Les dernières pages du volume sont occupées par des documents et éclaircissements (p. 389-415). Les documents, inédits pour la plupart, sont de grande valeur. Presque tous ont été tirés du département des manuscrits de la Bibliothèque nationale. On y distingue une lettre du roi François Ier touchant quelques détenus en prison pour fait d'hérésie (18 mai 1533); des extraits du recueil des pièces du procès contre les auteurs de l'exécution de Cabrières et de Mérindol (18 septembre 1549 à novembre 1551); diverses pièces relatives à la Saint-Barthélemy (instruction de Charles IX, du 20 septembre 1571, à M. de la Bourdaisière allant à Rome touchant l'édit de pacification; dépêche du nonce à Madrid, du 5 avril 1572, déjà publiée par le P. Theiner et déjà traduite par M. Boutaric, où la participation de Philippe II au projet du massacre est évidente; instruction au marquis d'Ayamonte par le roi d'Espagne, d'après une copie, conservée au ministère des affaires étrangères, de l'original qui est aux archives de Simancas); lettre de Théodore de Bèze au roi Henri de Navarre, du 20 mai 1589; lettres de Henri IV et de son ambassadeur à Rome, le duc de Piney-Luxembourg, au sujet de l'édit de Nantes, août et septembre 1598, lettres qui ont échappé à feu Berger de Xivrey et au continuateur du recueil des Lettres missives, M. Guadet 2. Les éclaircissements se réduisent à une note (p. 403) sur l'archevêque de Lyon, Pierre d'Epinac, personnage qui paraît avoir été très calomnié et pour lequel M. de Meaux réclame avec raison une monographie qui s'appuyerait sur les documents contemporains.

T. DE L.

1. Voir, dans la Revue historique de mai-juin 1879, le remarquable travail de M. Ch.
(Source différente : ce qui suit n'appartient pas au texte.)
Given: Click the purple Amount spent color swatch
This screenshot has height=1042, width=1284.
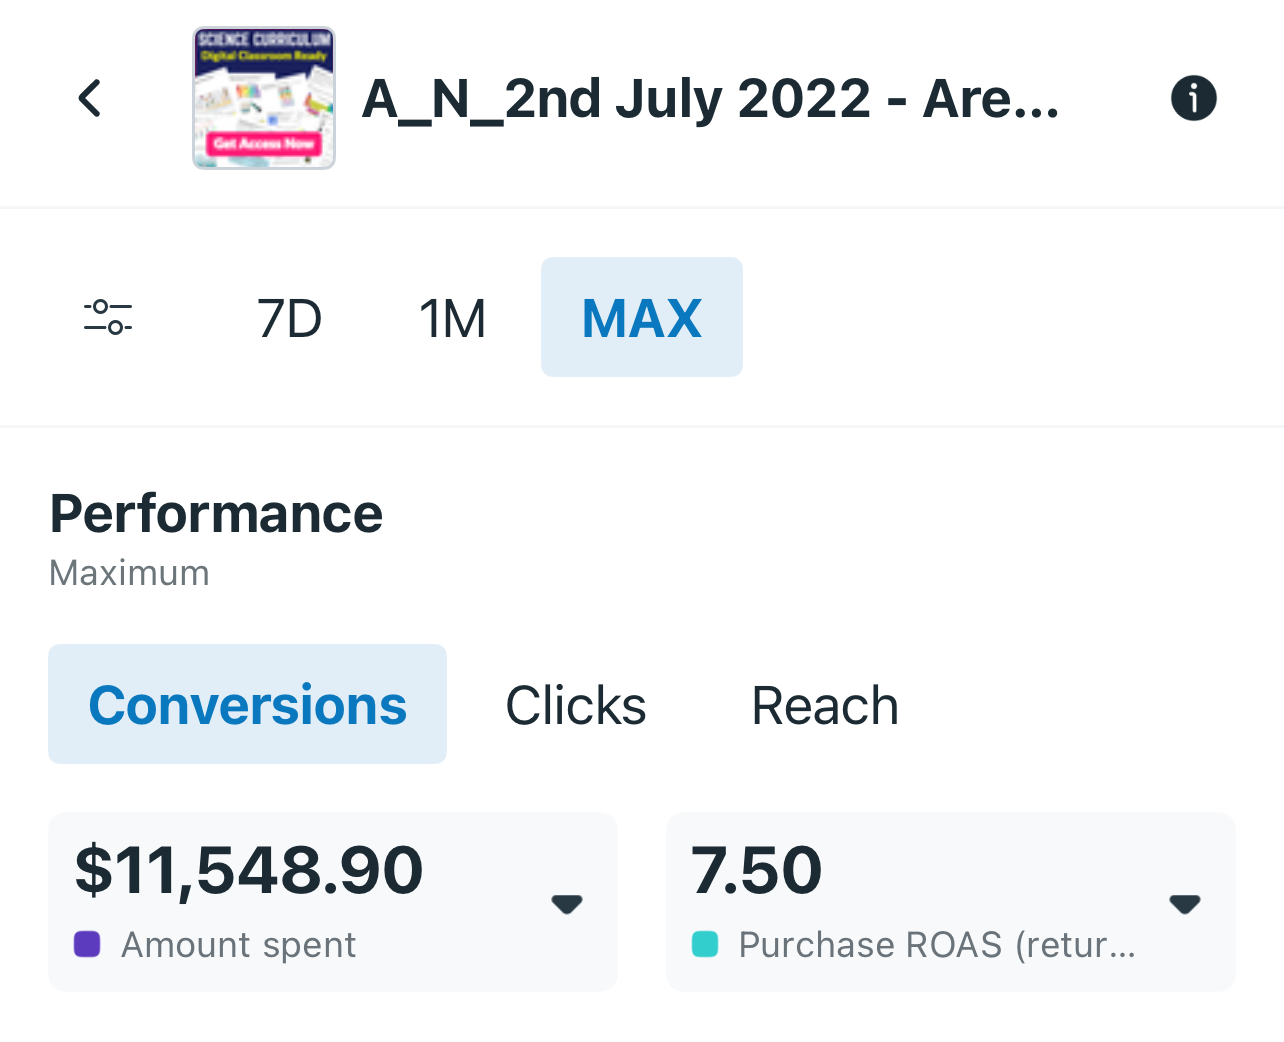Looking at the screenshot, I should (87, 944).
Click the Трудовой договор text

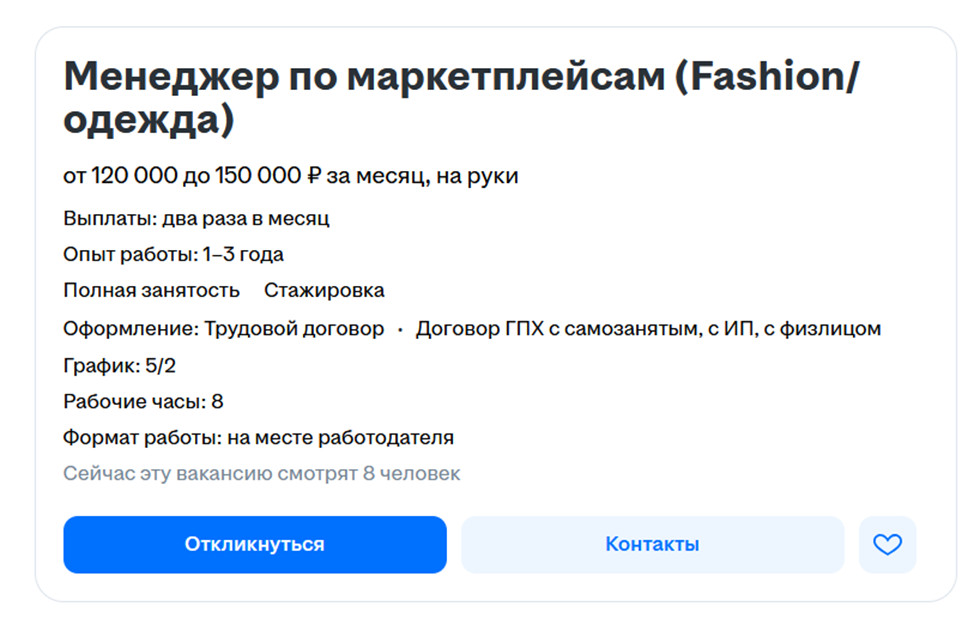294,329
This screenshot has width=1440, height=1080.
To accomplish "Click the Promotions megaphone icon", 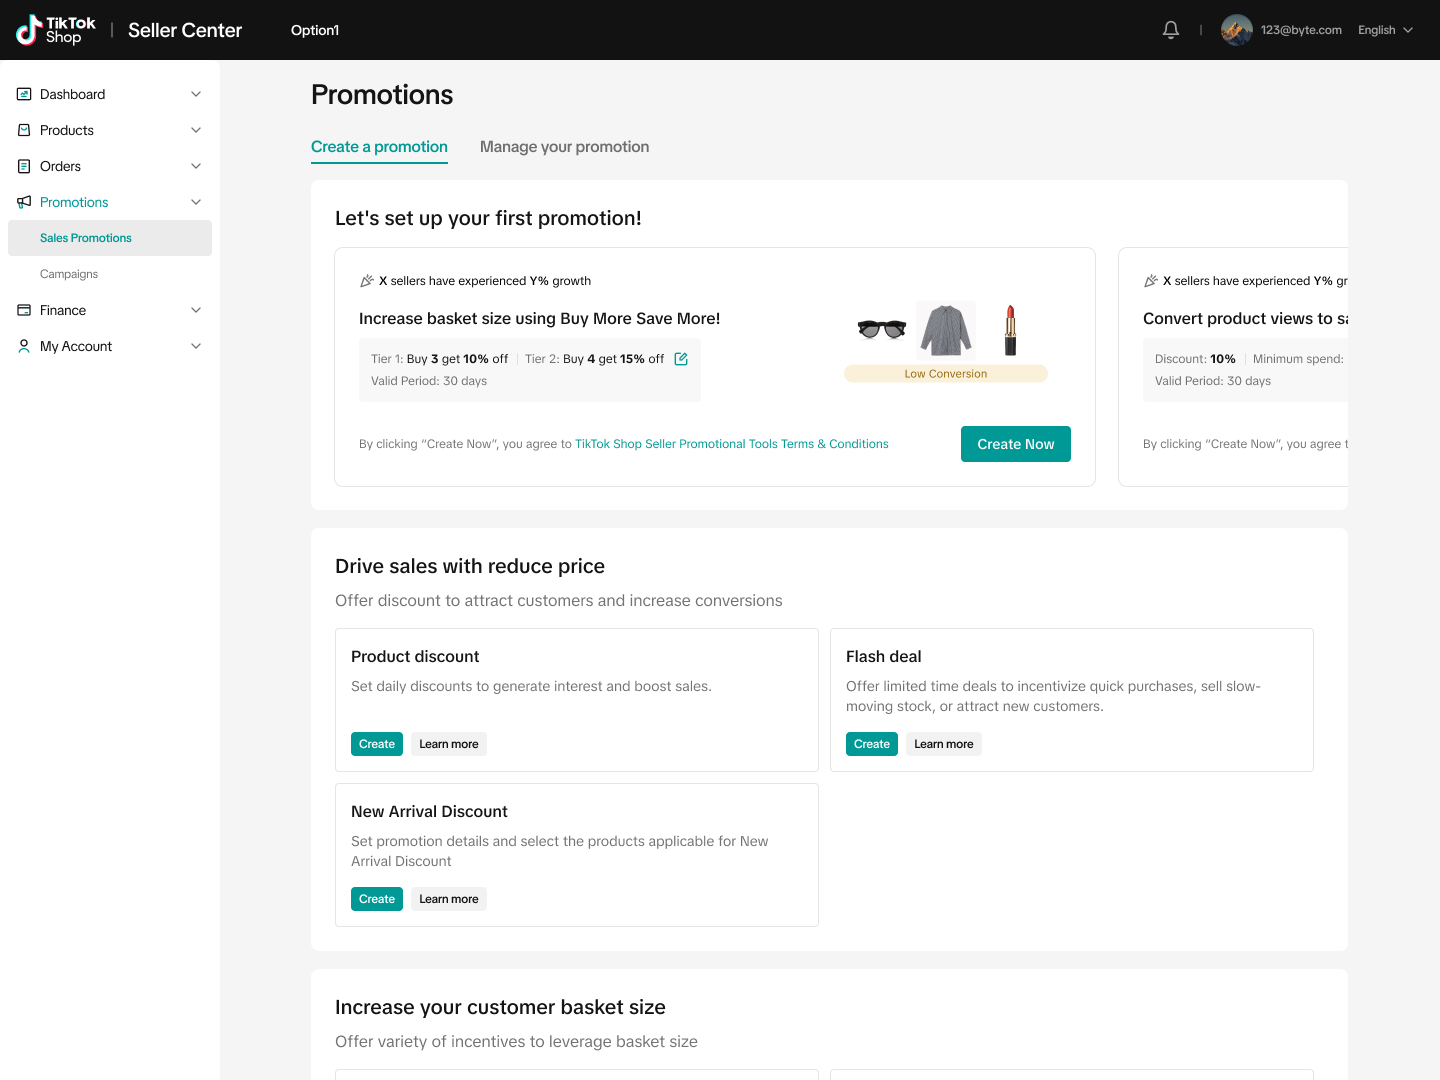I will click(24, 202).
Dardier, intitulé: Michel Servet, d'après ses plus récents biographes (p. 1-54). Dans ce travail, M. Dardier, donnant d'avance raison à M. de Meaux (p. 15) contre M. Bonnet, déclare (p. 54) que le réformateur de Genève ne saurait être déchargé du crime d'avoir dénoncé le malheureux docteur espagnol aux inquisiteurs français.

2. C'est ici l'occasion de dire qu'un de nos plus consciencieux travailleurs, M. Eugène Halphen, vient de publier, en un volume digne de l'attention de ceux qui aiment les belles pages historiques admirablement imprimées, diverses pièces qui avaient échappé aussi aux deux éditeurs: Harangues et lettres inédites du roi Henri IV suivies de lettres inédites du poète Nicolas Rapin et de son fils (Lille, imprimerie Danel, 1879, in-4o). Qu'il me soit permis de renvoyer au compte que j'ai rendu de ce précieux recueil dans la Revue des Questions historiques du 1er octobre 1879 (p. 671673).